Pre-Trained | Custom | Table

Custom, Pretrained and Tables models need to be trained to extract data accurately

If you are on the pro plan, you can request model training. Here’s how you would do it : Link

If you want to train the model yourself, here’s how to do it :

To train the model, go to AI Training in the left hand side navigation, as shown in the image attached


Steps to train:

  • Add labels and table headers that you need to extract by clicking on “Add Label” and “Add Table Header”

  • Upload at least 10 files
  • Add/Edit the labels and tables in the files as required.
  • Once all labels have atleast 10 examples, you can click on the “Train Model” button

The model will take around 10 to 45 minutes to train depending on how many files you labelled. We'll send you an email on your registered account when it's ready to extract your data.

How many files are required as part of training?

There is no fixed number of files, We will need to have a minimum of 10 files. The more the number of files the better would result in general.

  • If you have multiple formats for the same document type, ensure you have samples from each format as part of the training dataset.
  • If you plan to have large dataset > 500 images. Do not upload more than 5 images of the same structure/template.

Is it mandatory to have samples for all templates?

It is not mandatory to have but preferred to have. Accuracies on the templates which are not part of the training dataset might not be the same as on the templates which are part of the training data.

What to do if some templates have low accuracy?

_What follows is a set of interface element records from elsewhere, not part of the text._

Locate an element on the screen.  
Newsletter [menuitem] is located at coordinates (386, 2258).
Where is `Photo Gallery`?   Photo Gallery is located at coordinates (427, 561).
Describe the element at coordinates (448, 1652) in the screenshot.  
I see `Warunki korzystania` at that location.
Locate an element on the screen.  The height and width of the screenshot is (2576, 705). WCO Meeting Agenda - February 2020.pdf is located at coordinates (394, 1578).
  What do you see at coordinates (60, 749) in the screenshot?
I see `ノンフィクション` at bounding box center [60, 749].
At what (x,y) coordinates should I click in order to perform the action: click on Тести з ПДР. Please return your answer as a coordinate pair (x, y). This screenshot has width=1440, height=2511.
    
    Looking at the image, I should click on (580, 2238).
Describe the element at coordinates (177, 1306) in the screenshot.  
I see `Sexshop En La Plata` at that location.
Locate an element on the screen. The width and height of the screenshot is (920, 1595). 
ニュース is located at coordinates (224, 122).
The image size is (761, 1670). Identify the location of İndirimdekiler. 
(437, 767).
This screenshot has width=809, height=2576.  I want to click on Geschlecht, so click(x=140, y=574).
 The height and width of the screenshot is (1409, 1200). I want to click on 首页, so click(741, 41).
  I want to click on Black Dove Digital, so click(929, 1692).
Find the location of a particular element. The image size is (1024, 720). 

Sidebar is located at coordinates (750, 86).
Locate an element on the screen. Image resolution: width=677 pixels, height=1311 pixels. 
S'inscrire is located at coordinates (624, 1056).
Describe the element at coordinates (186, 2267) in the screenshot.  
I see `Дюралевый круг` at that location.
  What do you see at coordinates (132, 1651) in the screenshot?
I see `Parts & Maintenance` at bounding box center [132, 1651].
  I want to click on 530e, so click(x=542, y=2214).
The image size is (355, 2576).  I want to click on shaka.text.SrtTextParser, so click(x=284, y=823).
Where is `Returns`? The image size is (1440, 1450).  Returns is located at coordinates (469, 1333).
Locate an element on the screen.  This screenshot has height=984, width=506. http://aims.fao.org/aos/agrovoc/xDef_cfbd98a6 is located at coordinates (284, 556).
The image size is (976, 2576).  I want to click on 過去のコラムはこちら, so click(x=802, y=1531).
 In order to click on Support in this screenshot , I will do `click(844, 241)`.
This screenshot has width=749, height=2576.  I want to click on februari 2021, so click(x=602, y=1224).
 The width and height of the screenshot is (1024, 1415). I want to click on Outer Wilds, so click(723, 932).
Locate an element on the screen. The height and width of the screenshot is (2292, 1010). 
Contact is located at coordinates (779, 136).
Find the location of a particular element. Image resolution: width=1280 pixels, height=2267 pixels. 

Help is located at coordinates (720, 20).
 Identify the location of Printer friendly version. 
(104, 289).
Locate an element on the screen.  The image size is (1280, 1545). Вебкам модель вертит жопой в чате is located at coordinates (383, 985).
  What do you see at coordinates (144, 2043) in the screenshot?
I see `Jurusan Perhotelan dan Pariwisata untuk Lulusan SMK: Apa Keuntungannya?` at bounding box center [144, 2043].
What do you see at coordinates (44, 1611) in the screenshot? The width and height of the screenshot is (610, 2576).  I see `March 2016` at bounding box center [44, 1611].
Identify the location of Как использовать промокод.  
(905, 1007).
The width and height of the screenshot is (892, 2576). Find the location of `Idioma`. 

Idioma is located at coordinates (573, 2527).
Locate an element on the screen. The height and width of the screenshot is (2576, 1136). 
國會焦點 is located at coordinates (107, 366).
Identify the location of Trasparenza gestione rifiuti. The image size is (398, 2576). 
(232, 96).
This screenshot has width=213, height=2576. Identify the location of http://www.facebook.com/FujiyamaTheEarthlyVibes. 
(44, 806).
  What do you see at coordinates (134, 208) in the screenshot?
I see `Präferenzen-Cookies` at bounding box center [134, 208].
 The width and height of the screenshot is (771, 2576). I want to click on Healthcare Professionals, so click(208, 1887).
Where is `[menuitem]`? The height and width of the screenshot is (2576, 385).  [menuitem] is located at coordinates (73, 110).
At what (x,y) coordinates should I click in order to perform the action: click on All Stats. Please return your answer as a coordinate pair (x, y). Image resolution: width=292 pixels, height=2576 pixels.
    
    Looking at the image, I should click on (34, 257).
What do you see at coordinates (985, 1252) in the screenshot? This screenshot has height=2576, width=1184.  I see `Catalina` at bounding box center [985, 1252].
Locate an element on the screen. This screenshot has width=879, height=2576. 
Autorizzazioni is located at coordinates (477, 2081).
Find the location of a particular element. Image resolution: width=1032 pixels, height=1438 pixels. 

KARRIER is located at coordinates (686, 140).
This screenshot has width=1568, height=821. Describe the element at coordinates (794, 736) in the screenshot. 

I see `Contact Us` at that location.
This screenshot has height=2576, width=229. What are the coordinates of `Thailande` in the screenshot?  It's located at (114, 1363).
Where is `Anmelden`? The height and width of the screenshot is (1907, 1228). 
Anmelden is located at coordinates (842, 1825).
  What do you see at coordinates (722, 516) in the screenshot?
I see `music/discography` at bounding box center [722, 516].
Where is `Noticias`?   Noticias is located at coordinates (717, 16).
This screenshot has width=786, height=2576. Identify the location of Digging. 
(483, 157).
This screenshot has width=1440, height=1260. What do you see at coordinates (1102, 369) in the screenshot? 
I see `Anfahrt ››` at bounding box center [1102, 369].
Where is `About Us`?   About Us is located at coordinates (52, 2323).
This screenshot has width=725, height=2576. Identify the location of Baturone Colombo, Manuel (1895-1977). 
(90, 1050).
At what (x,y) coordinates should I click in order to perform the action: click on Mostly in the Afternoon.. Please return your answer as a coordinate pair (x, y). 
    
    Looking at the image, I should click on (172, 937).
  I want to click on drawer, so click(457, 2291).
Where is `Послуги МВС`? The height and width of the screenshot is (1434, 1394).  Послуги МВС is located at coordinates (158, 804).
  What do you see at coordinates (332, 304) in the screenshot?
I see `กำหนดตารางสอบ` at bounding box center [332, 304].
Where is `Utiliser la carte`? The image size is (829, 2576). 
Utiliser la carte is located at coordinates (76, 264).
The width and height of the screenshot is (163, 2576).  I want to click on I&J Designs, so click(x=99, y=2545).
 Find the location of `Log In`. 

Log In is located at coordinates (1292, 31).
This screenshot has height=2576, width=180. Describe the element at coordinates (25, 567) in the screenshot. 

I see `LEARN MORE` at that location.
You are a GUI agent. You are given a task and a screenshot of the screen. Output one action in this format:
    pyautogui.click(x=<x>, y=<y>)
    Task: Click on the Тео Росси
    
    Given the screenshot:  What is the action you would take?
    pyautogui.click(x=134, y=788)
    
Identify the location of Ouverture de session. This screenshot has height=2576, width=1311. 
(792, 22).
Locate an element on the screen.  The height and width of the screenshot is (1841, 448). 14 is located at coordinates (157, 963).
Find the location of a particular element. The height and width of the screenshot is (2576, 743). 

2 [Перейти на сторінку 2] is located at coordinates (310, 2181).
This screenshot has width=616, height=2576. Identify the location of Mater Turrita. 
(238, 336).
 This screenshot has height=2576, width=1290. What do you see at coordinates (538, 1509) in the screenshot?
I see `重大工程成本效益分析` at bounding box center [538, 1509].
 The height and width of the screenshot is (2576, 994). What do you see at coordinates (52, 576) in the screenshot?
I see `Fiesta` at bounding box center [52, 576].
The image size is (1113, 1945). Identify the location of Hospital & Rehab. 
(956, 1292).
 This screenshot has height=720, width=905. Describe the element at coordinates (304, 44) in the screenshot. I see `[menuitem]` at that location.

  • Go to the training section
  • Apply filters to find the files for respective templates. For example, a filter like - supplier name contains "ABC Corp" will filter out all files by supplier name ABC Corp
  • Check if the number of files for the format are high enough ( 15-20 files are a good starting point). If there are less number of files, add more files to the training section for the template and annotate
  • Check if all annotations for the template are correct. Please note, even one missed annotation on a single file can affect model output
  • If there are misses in annotations, reannotate and then click on train model again to retrain the model

How long does it take to train a model?

Training usually takes between 2-8 hours depending on the number of files and queued models for training. In case you are facing longer time you can chose to upgrade your model to a paid plan to be moved to the front of the queue and get more compute resources allocated.